PostgreSQL 9.0 High Performance
上QQ阅读APP看书,第一时间看更新

Filesystem crash recovery

Filesystem writes have two major components to them. At the bottom level, you are writing out blocks of data to the disk. In addition, there is some amount of filesystem metadata involved too. Examples of metadata include the directory tree, the list of blocks and attributes associated with each file, and the list of what blocks on disk are free.

Like many disk-oriented activities, filesystems have a very clear performance vs. reliability trade-off they need to make. The usual reliability concern is what happens in the situation where you're writing changes to a file and the power goes out in the middle.

Consider the case where you're writing out a new block to a file, one that makes the file bigger (rather than overwriting an existing block). You might do that in the following order:

  1. Write data block.
  2. Write file metadata referencing use of that block.
  3. Add data block to the list of used space metadata.

What happens if power goes out between steps 2 and 3 here? You now have a block that is used for something, but the filesystem believes it's still free. The next process that allocates a block for something is going to get that block, and now two files would refer to it.
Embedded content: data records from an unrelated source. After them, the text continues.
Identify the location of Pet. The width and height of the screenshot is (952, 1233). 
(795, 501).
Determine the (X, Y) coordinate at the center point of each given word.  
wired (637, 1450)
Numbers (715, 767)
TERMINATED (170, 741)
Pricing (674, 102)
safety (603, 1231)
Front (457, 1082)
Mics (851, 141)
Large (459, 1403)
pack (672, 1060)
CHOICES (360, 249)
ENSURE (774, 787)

That's an example of a bad order of operations that no sensible filesystem design would use. Instead, a good filesystem design would:

  1. Add data block to the list of used space metadata.
  2. Write data block.
  3. Write file metadata referencing use of that block.

If there was a crash between 1 and 2 here, it's possible to identify the blocks that were marked as used, but not actually written to use fully yet. Simple filesystem designs do that by iterating over all the disk blocks allocated, reconciling the list of blocks that should be used or free against what's actually used. Examples of this include the fsck program used to validate simple UNIX filesystems and the chkdsk program used on FAT32 and NTFS volumes under Windows.

Journaling filesystems

The more modern approach is to use what's called a journal to improve this situation. A fully journaled write would look like this:

  1. Write transaction start metadata to the journal.
  2. Write used space metadata change to the journal.
  3. Write data block change to the journal.
  4. Write file metadata change to the journal.
  5. Add data block to the list of used space metadata.
  6. Write data block.
  7. Write file metadata referencing use of that block.
  8. Write transaction end metadata to the journal.
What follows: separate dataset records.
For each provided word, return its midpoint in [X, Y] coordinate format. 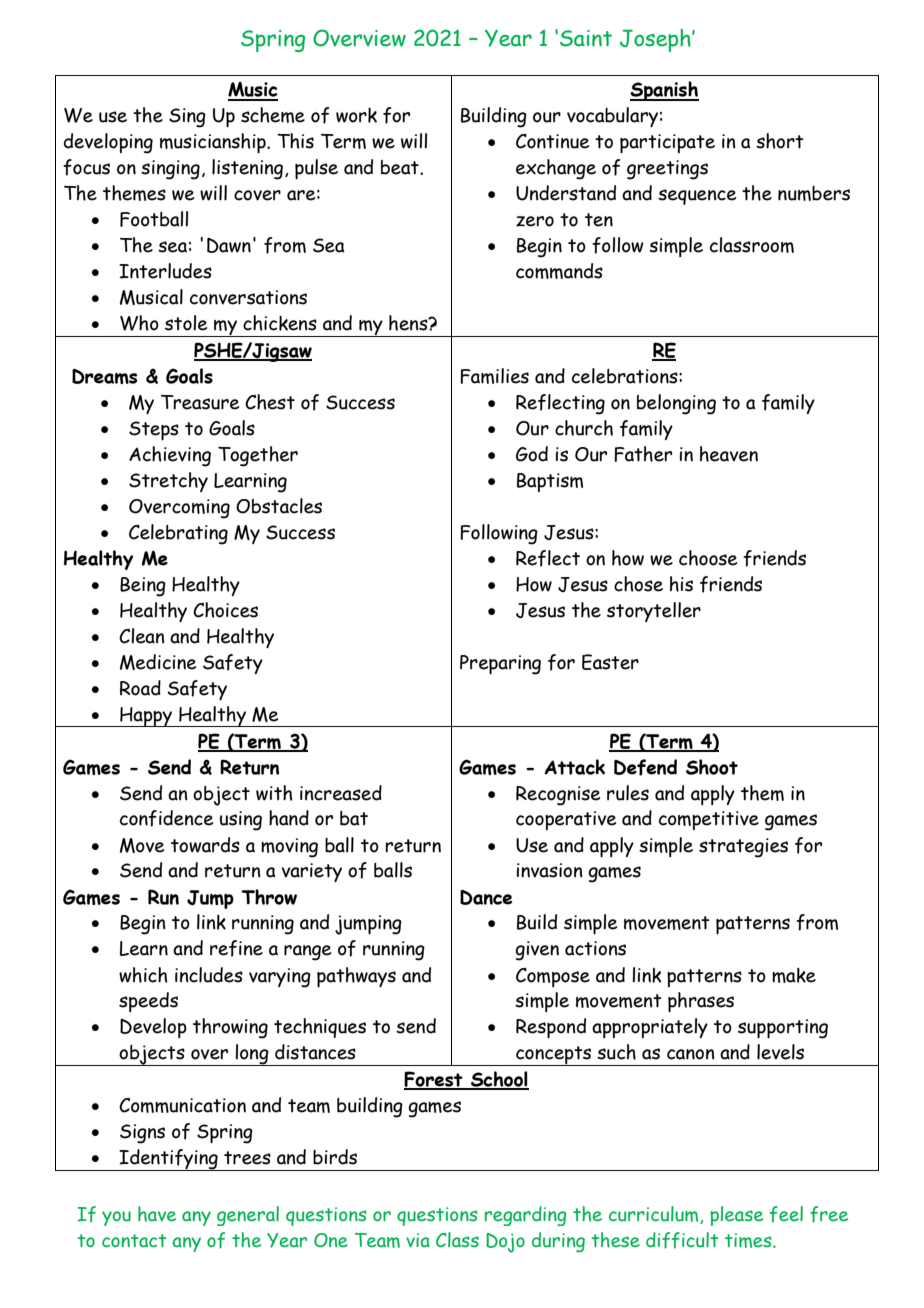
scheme [273, 115]
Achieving [170, 456]
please [736, 1216]
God [532, 454]
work [356, 115]
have [157, 1214]
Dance [486, 897]
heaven [729, 454]
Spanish [664, 91]
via [418, 1240]
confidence [166, 818]
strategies [743, 848]
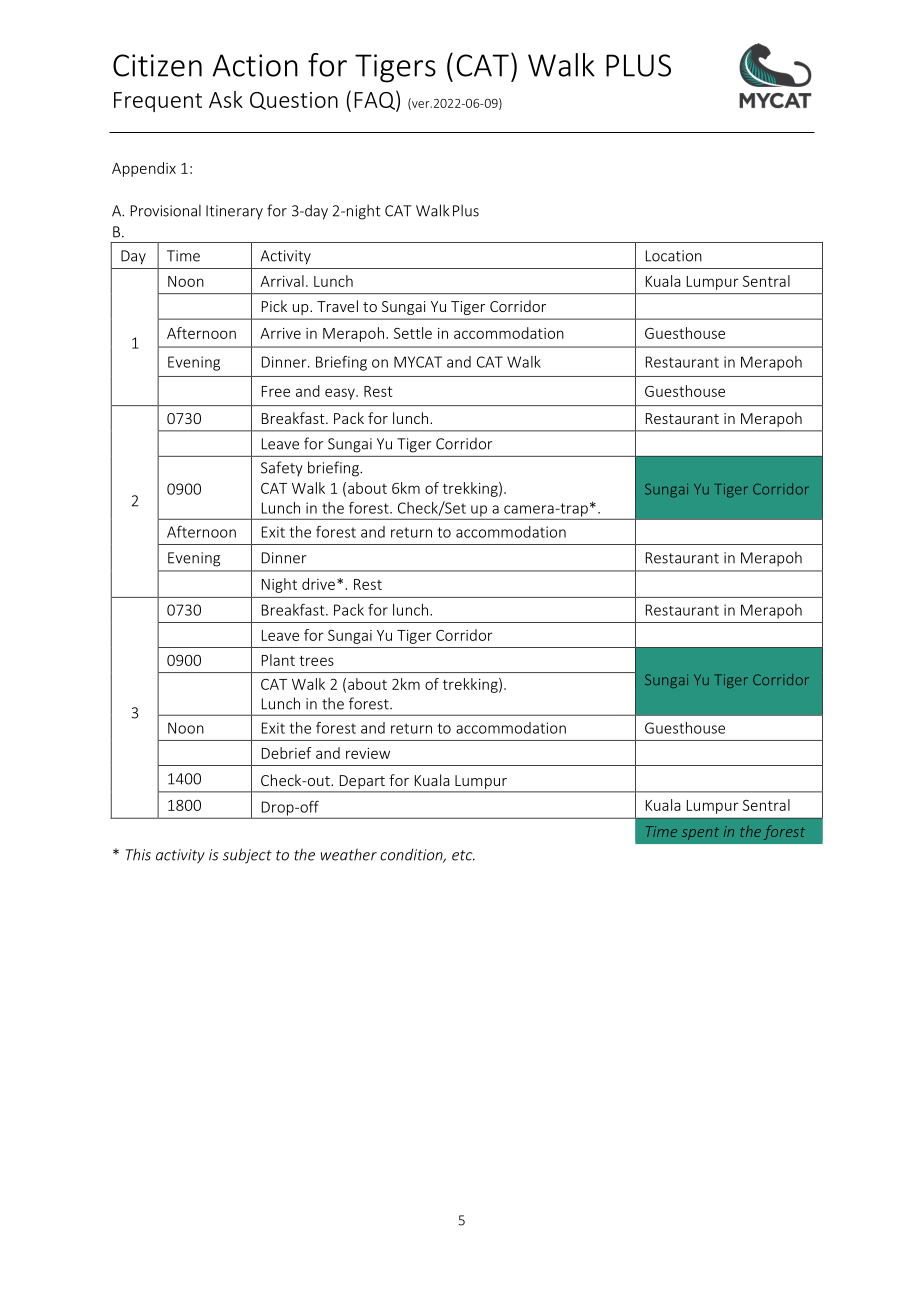 The image size is (924, 1307). What do you see at coordinates (674, 256) in the screenshot?
I see `Location` at bounding box center [674, 256].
What this gets you is the ability to recover from any sort of crash the filesystem might encounter. If you didn't reach the final step here for a given write transaction, the filesystem can just either ignore (data block write) or undo (metadata write) any partially completed work that's part of that transaction. This lets you avoid long filesystem consistency checks after a crash, because you'll just need to replay any open journal entries to fix all the filesystem metadata. The time needed to do this is proportional to the size of the journal, rather than the old filesystem checking routines whose runtime is proportional to the size of the volume.

The first thing that should jump out at you here is that you're writing everything twice, plus the additional transaction metadata, and therefore more than double the total writes per update in this situation.

The second thing to note is more subtle. Journaling in the filesystem is nearly identical to how write-ahead logging works to protect database writes in PostgreSQL. So if you're using journaling for the database, you're paying this overhead four times. Writes to the WAL, itself a journal, are journaled, and then writes to the disk are journaled too.

Since the overhead of full journaling is so high, few filesystems use it. Instead, the common situation is that only metadata writes are journaled, not the data block changes. This meshes well with PostgreSQL, where the database protects against data block issues but not filesystem metadata issues.